Bird Flu Kills Four Civets In Vietnam National Park

PlanetArk 13 Mar 08;

HANOI - Bird flu killed four civets in a Vietnamese national park, the second time the rare type of mammal was reported to have died there of the H5N1 virus since 2005, a park official said on Tuesday.

Four endangered Owston's palm civets died early last month at Cuc Phuong park and tests of their samples found they had the H5N1 virus, the official said.

"Visitors are not allowed to come near the civet's area now," the official said by telephone from the park about 90 km (55 miles) south of Hanoi in Ninh Binh province.

In June 2005 three civets, born in captivity and raised in the same cage, died at the park and tests later confirmed they had been infected by bird flu, park officials said. The park has eight of the rare cat-like civets left.

Civets eat pork, worms and fruit, but not poultry.

However, Ninh Binh is one of nine locations where outbreaks have been detected among poultry in the past month, including a farm outside Hanoi, the Animal Health Department said.

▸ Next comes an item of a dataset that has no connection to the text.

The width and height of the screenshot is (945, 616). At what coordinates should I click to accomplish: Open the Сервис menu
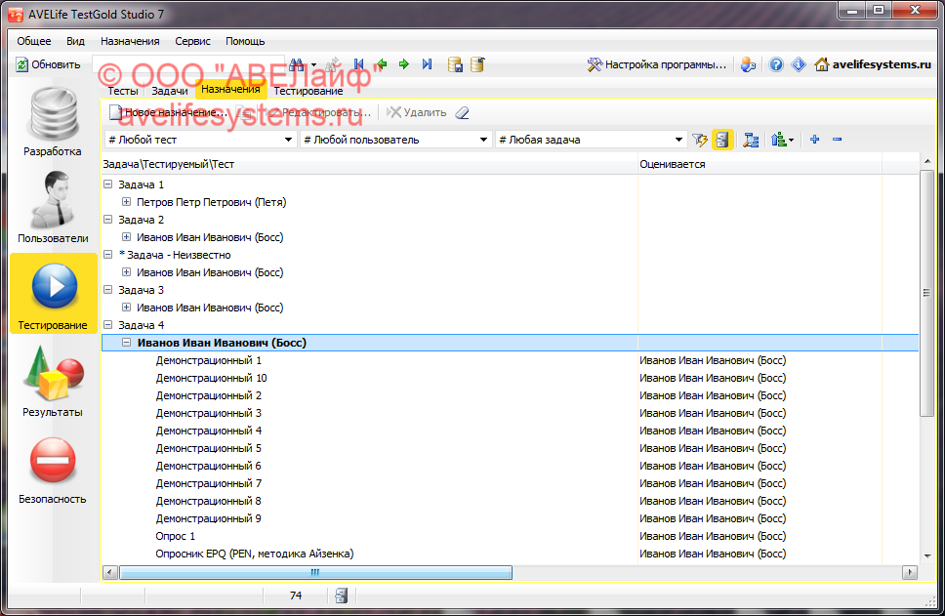tap(192, 41)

It is not the first time that bird flu has killed exotic animals. The H5N1 virus has infected ostriches in South Africa, a clouded leopard and tigers in Thailand.

One of China's top doctors has said that the H5N1 virus has shown signs of mutation and can kill humans more easily if treatment is not given early enough, newspapers reported on Tuesday.

The H5N1 virus has infected 368 people around the world since 2003, killing 234 of them, including 51 in Vietnam.

Experts fear it could trigger a pandemic killing millions if it ever transmits efficiently among people.